The films that influenced him…
“A Boy’s Life,” “Best Boy,” “Capturing the Friedmans,” “51 Birch Street,” “The Woodsman,” “City of Children,” “The Color Purple.” Each of these films dealt with families in crisis. As sensitive and volatile as the subject matter of each of these films are, the filmmakers were very careful to not solely reduce their characters/subjects to the worst act committed by or against them. And while any of these films could have turned into a investigative reporting or sanitized version of itself, they all managed to bring a certain eloquence and intimacy to their storytelling, which I hope I’ve captured in “Family Affair.”
On his future projects…
I have started research and development on a project that examines the history of “Black Russians” and present day rise in hate crimes against them. The story will focus on four subjects: a neo-nazi Russian, a Black Russian student, a “mixed race” Russian, and an Albanian living in Russian, also considered “Black” in a derogatory manner by white Russians.

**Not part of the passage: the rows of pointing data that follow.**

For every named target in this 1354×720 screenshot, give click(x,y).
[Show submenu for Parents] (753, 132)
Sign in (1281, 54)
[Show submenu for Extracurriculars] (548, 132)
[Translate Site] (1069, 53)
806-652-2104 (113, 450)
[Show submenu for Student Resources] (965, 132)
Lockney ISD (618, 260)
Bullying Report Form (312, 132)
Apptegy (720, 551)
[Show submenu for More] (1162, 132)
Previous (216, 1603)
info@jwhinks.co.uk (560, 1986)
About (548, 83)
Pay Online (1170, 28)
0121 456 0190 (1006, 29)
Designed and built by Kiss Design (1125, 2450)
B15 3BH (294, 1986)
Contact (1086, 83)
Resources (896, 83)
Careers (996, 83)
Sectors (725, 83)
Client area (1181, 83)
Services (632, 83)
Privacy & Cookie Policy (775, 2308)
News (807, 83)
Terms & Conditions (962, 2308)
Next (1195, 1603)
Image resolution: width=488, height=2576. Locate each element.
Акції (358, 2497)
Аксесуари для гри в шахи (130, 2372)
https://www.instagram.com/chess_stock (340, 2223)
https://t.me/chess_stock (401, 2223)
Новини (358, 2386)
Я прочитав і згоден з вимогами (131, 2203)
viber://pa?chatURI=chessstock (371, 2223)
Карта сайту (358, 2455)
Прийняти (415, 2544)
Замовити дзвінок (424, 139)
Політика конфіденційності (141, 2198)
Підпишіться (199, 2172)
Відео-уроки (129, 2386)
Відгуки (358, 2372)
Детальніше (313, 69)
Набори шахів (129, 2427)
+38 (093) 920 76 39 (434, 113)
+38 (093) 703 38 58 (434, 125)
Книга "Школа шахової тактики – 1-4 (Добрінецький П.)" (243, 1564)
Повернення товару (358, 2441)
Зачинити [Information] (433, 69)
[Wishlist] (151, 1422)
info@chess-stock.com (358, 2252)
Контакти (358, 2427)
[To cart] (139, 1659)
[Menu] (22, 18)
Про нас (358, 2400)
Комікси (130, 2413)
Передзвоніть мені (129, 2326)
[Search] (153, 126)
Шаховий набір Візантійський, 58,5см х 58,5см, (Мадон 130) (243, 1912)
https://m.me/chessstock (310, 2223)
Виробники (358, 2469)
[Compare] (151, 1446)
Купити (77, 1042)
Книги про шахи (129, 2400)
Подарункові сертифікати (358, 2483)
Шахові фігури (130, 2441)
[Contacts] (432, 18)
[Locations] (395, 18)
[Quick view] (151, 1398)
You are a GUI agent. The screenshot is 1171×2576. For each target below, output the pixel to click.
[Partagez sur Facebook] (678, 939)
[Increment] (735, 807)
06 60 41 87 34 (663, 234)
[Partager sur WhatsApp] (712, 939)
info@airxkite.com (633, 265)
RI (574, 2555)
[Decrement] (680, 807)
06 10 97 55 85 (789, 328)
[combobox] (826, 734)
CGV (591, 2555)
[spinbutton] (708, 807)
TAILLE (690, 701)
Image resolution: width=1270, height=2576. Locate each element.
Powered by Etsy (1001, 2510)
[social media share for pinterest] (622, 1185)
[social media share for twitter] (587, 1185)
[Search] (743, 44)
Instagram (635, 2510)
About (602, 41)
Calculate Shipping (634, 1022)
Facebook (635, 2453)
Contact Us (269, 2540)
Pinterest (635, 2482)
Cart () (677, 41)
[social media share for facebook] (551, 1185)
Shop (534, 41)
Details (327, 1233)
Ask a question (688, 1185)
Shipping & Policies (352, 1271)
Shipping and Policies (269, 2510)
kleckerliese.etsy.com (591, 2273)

[indieWIRE invited directors with films in the Sundance U.S. Dramatic & Documentary Competitions as well as the NEXT section to submit responses in their own words about their films. These profiles are being published through the beginning of the 2010 Sundance Film Festival. To prompt the discussion, iW asked the filmmakers about what inspired their films, the challenges they faced and other general questions. They were also free to add additional comments related to their projects.]